An order is a company-specific decision taken pursuant to the regulations. Before issuing one, we usually send a notification to the company concerned.

This is neither a response nor a warning of a sanction, but part of our administrative procedure. We ask the player to assess the facts presented by a specified deadline.

This is merely the first step before a company-specific decision is taken, and the notification letter contains the exact text of the order we intend to issue.

An order is a strong preventive instrument, which is legally binding on the recipient. That means the company has a legal duty to take the action specified in the decision.

This instrument is not deployed as a response to every breach of the regulations, but is used to establish that:

  • we regard the regulatory breach as serious in terms of health, safety and emergency preparedness
  • a strong reaction to less serious regulatory breaches is necessary because the company has been unable or unwilling to correct the same or similar breaches when our response has not had legal force.

Contents of an order
Since Norway has performance-based regulations, we do not normally order the implementation of specific changes or technology. That is only done where the regulations require particular solutions.
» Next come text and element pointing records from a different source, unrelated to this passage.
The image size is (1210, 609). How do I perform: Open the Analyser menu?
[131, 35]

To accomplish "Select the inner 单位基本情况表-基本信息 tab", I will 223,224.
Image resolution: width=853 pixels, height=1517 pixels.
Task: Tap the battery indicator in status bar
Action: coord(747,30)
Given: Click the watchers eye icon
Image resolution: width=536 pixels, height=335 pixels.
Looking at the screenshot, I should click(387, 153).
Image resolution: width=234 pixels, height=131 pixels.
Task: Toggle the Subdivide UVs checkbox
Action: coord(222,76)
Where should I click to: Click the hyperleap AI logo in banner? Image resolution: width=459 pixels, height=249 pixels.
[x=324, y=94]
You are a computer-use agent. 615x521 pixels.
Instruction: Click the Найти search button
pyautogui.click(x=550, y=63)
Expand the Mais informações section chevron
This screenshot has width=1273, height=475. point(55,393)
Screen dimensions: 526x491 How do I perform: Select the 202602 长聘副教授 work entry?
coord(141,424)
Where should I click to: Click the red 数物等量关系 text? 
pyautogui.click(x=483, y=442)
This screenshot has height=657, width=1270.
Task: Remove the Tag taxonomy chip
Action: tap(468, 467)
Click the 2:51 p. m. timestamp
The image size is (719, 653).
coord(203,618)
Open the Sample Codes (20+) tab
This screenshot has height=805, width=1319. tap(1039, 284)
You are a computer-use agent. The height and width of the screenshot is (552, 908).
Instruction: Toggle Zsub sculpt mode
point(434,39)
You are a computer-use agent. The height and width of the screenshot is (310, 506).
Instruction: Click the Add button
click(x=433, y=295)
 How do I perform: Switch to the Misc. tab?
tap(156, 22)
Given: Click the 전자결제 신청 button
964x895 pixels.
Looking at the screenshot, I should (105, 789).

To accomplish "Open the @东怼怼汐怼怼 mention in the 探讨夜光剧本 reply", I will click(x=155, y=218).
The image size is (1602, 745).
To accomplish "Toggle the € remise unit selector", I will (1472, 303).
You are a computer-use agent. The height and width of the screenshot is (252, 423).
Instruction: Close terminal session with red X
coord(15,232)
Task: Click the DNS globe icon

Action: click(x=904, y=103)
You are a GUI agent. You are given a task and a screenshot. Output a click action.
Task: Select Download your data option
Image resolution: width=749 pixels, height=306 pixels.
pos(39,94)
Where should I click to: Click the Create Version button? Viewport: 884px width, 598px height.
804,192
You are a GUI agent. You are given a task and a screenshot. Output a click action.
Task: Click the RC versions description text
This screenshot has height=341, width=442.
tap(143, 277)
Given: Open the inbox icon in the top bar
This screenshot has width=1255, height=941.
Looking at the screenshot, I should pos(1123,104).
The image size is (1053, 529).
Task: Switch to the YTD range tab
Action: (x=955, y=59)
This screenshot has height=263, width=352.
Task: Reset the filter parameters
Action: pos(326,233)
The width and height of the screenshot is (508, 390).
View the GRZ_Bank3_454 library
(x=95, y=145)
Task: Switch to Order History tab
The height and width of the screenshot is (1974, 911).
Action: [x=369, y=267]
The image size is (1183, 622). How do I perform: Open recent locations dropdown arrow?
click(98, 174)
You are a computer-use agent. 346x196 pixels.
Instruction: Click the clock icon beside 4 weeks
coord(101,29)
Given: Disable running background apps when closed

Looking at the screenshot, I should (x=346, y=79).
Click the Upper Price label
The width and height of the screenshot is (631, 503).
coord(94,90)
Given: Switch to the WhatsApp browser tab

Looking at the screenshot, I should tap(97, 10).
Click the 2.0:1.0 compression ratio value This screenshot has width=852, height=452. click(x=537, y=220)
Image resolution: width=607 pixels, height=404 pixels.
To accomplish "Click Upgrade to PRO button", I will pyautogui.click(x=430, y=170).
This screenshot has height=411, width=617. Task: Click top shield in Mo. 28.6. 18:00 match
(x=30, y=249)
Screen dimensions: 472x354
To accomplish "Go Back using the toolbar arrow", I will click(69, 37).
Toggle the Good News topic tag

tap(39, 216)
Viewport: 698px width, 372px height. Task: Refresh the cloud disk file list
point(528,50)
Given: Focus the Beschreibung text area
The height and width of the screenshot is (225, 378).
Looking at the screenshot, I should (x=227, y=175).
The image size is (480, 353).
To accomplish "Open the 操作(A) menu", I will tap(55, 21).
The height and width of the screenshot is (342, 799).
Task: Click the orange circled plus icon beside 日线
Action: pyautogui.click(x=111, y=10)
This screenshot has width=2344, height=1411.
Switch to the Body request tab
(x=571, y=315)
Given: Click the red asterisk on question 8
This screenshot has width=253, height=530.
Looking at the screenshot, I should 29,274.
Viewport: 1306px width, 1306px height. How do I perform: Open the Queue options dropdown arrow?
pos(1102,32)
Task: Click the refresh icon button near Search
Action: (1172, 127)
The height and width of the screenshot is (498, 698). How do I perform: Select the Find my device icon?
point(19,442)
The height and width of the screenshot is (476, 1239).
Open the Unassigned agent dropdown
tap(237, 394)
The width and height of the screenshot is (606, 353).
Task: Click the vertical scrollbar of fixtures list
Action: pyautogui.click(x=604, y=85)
If specific deficiencies are to be corrected, we issue an order which requires the necessary corrections to be made but does not define how this should be done.

When we uncover extensive and basic shortcoming in the management system for health, safety and the environment, we usually issue an order to review and amend this system.

Retracting/amending a notified order
On some occasions, a notified order is not issued or has its wording changed. This could occur if:

  • the planned company-specific decision is based on incorrect assumptions – if, for example, information from the addressee convinces us that our order builds on the wrong facts, and that these facts have a considerable bearing on the company-specific decision
  • the addressee has already taken the action we planned to require with the company-specific decision.

Merely having drawn up plans for the work due to required is not considered to represent compliance with a notified order, except where the company-specific decision merely requires that such plans are prepared.